In addition to those troublesome low pressure tropical waves bring downpours, Africa also contributes large quantities of dust to the Caribbean and Costa Rica.
A new study at the University of Miami, Florida, verifies this and says that the Caribbean Basin receives enormous quantities of African dust every year. In addition to its impact on air quality, an important factor for the Caribbean basin is the potential effect of Saharan air outbreaks on hurricane activity, the study said.
The findings published in the journal of Environmental Science and Technology.
Joseph Prospero, professor emeritus at the university, found that the average air concentrations of inhalable particles more than doubled during a major Saharan dust intrusion in Houston, Texas, said the university, adding that:
The researchers were able to distinguish between particles transported across the Atlantic and those from local sources in the Houston region. In this way they established the fingerprint of the African dust. To their knowledge, this is the first study that isolates, differentiates, and quantifies the air contaminants in the U.S. during the incursion of African dust. There is a concern that the fine airborne dust particles could be a health problem for asthmatics and people with respiratory problems.
The presence of dust from Africa has been reported in Costa Rica, but there have been no measurements of quantity.
“African dust storms are associated with hurricane season because the meteorological situations that are involved with generating tropical cyclones are also associated with the generation and transport of dust,” Prospero said in a university release. “The dust emerges from the coast of Africa in a hot, dry, elevated layer, the Saharan Air Layer, following behind easterly waves from which tropical cyclones sometimes develop.”

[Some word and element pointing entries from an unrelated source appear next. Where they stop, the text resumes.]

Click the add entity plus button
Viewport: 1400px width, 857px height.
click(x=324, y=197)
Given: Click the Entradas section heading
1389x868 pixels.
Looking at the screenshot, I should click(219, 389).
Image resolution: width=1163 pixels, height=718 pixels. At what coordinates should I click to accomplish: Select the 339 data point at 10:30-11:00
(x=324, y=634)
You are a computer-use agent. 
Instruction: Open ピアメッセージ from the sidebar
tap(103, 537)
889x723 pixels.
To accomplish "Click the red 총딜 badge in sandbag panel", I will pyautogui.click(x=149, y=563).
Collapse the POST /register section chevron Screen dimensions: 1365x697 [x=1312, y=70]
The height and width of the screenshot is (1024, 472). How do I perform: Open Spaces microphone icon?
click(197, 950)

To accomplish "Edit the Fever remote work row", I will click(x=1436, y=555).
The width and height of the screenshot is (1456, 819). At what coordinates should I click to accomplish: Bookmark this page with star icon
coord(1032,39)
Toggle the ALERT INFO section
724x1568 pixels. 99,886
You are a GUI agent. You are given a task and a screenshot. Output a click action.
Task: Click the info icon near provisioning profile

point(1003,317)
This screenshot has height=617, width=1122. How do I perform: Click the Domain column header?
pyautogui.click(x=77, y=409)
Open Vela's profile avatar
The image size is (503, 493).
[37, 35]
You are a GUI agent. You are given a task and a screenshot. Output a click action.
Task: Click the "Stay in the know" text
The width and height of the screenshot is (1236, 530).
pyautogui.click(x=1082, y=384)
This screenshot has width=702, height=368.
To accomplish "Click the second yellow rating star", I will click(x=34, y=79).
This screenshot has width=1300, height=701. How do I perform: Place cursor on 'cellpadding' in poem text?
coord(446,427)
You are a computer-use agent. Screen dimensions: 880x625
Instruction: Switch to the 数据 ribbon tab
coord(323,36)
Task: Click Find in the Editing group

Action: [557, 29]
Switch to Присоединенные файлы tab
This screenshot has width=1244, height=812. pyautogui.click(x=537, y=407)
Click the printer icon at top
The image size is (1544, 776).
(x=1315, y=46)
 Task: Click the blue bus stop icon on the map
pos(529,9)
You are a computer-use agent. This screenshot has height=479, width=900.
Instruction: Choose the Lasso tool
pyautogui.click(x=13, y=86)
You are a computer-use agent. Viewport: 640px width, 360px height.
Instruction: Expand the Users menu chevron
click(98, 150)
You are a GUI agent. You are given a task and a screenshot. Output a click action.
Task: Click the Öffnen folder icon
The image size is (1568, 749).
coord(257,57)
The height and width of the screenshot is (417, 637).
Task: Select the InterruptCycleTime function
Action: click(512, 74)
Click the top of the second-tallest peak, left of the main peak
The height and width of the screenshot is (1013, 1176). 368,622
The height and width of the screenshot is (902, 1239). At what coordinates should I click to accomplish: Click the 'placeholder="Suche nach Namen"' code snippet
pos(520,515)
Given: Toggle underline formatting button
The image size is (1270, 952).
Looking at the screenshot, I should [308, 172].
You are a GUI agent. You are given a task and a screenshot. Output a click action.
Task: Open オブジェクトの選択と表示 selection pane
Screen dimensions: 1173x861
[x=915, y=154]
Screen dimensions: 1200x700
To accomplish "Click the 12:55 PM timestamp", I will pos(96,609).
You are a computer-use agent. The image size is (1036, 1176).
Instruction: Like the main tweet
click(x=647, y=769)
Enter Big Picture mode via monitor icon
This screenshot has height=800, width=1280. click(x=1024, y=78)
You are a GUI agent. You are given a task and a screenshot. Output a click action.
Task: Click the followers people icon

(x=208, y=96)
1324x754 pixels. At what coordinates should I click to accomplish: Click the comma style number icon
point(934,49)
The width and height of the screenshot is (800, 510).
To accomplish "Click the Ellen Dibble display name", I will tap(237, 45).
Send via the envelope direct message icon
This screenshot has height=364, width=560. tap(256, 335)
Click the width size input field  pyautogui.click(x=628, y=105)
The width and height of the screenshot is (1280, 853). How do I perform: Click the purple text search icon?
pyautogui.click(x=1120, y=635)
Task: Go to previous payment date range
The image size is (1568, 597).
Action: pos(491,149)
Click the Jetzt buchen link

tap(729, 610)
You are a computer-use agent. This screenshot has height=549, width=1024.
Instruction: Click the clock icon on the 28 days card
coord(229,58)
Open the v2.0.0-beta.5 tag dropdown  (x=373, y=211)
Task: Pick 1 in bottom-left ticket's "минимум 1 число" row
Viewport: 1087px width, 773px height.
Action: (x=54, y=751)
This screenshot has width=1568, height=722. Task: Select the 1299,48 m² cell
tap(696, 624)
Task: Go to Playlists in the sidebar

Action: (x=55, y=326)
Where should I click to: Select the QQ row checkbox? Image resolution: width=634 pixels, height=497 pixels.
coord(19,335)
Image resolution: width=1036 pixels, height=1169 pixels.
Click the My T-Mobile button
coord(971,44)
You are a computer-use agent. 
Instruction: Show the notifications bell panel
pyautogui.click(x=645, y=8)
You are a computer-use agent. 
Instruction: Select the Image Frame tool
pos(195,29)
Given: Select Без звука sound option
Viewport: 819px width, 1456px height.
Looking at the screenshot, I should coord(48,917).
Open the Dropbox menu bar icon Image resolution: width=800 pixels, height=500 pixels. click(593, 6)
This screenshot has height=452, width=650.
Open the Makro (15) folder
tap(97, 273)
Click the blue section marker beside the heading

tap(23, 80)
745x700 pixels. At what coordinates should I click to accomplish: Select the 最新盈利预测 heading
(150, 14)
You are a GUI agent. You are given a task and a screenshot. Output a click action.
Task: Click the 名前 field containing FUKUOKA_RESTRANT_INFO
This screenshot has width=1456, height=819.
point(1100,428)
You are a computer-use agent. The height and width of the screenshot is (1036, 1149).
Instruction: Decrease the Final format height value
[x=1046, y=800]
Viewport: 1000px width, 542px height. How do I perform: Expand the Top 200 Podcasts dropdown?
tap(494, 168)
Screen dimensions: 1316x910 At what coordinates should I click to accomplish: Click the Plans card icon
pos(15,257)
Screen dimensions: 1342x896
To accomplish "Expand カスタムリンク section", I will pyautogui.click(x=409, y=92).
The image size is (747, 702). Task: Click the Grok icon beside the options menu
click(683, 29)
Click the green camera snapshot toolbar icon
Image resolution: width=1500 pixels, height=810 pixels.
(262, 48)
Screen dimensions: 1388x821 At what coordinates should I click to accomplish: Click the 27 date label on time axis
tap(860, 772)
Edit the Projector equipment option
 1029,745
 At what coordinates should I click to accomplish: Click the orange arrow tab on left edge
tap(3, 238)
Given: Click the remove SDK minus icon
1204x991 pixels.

The dust suspended in the wind absorbs and scatters solar radiation, so less sunlight reaches the ocean surface resulting in cooler temperatures in the tropical Atlantic Ocean, the main area where hurricanes develop, he added. Cooler ocean temperatures mean less energy for hurricanes to form and strengthen, he noted.
“Dust activity has been very intense this year and sea surface temperatures are unusually low,” Prospero said in the release. “These may have been contributing factors to the unusually weak hurricane season this year.”